Он многое сделал для сохранения Истории Авиации. А его книга про моторы у меня лежит в качестве настольного справочника.
Светлая память...

----------


## Алексей Коваль

Публикуется от имени Василия, и всех нас — авиационных энтузиастов и благодарных читателей.
----------------------------------------------------------------



*Памяти Владимира Котельникова
*
Мы познакомились с ним в 1989-м. Я уже тогда рисовал самолеты, а он намеревался издать книгу «Пикирующий бомбардировщик Пе-2». Ну, книгой это назвать — значит совершенно пренебречь скромностью — так, брошюрка на несколько листиков и на плохонькой бумаге. Но — так начиналось. Потом был журнал «Ас», потом «Мир Авиации», потом «Аэрохобби» (ставший позднее «Авиацией и Временем»). А дальше — не боги горшки обжигают — журналы стали издавать все, кому не лень. И Володя, как автор, почти никому не отказывал. При этом он ещё преподавал свои любимые поршневые двигатели на втором факультете МАИ. А ещё сидел в архивах.
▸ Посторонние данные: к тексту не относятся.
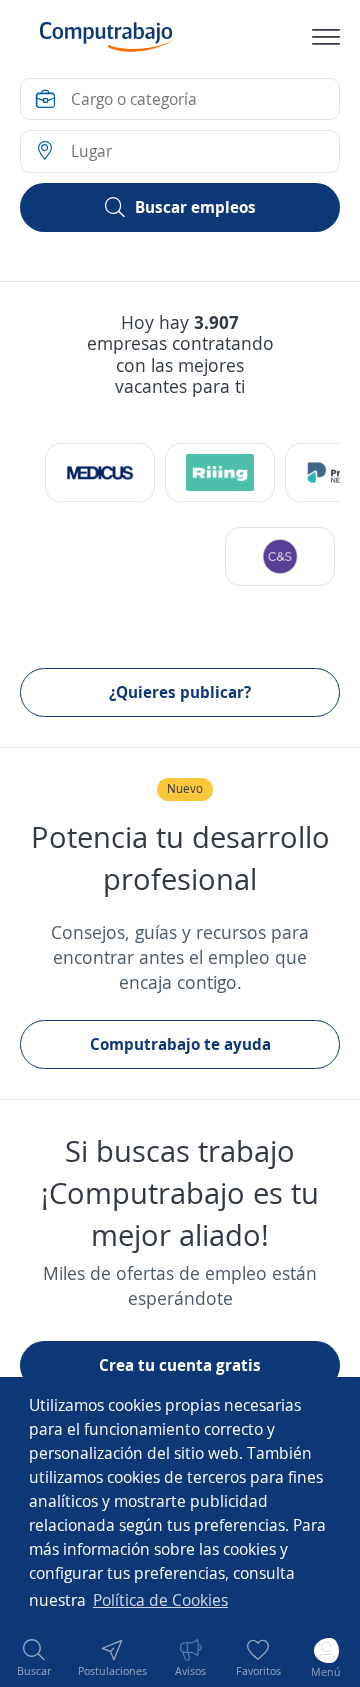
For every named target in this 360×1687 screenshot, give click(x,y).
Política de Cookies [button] (160, 1600)
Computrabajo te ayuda (180, 1044)
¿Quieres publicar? (180, 692)
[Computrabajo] (106, 37)
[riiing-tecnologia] (220, 472)
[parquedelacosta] (100, 472)
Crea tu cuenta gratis (180, 1365)
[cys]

Лёгкий в общении, смешливый, не жадный. Наше дело золотых гор не приносит, и он это понимал.

Не прерывая заседаний в архивах и выдачи многочисленный публикаций (теперь уже и за рубежом), возглавил лучшую, на мой взгляд, серию «Авиаколлекция МК».

Мы много работали вместе (он обращался ко мне, как иллюстратору), и я бранил его «старым пеньком» за непродвинутость в компьютерных делах, он смеялся, но пеньком быть не переставал.

Я ругал его за то, что задание он понял сильно по-своему (а это бывало практически всегда). Опять смеялись, типа он — художник, он так видит. Но! Тексты его всегда — на блистательном, внятном русском языке, требовавшие минимальной редактуры.


И вот 8 августа его не стало.
Теперь не поделиться с ним новостями.
Не поржать над чем-нибудь.
Не получить от него письма с подписью «Кот Ельников».
Жаль, очень жаль.
Но остаются его замечательные книги.

И память.


_Василий Золотов_

----------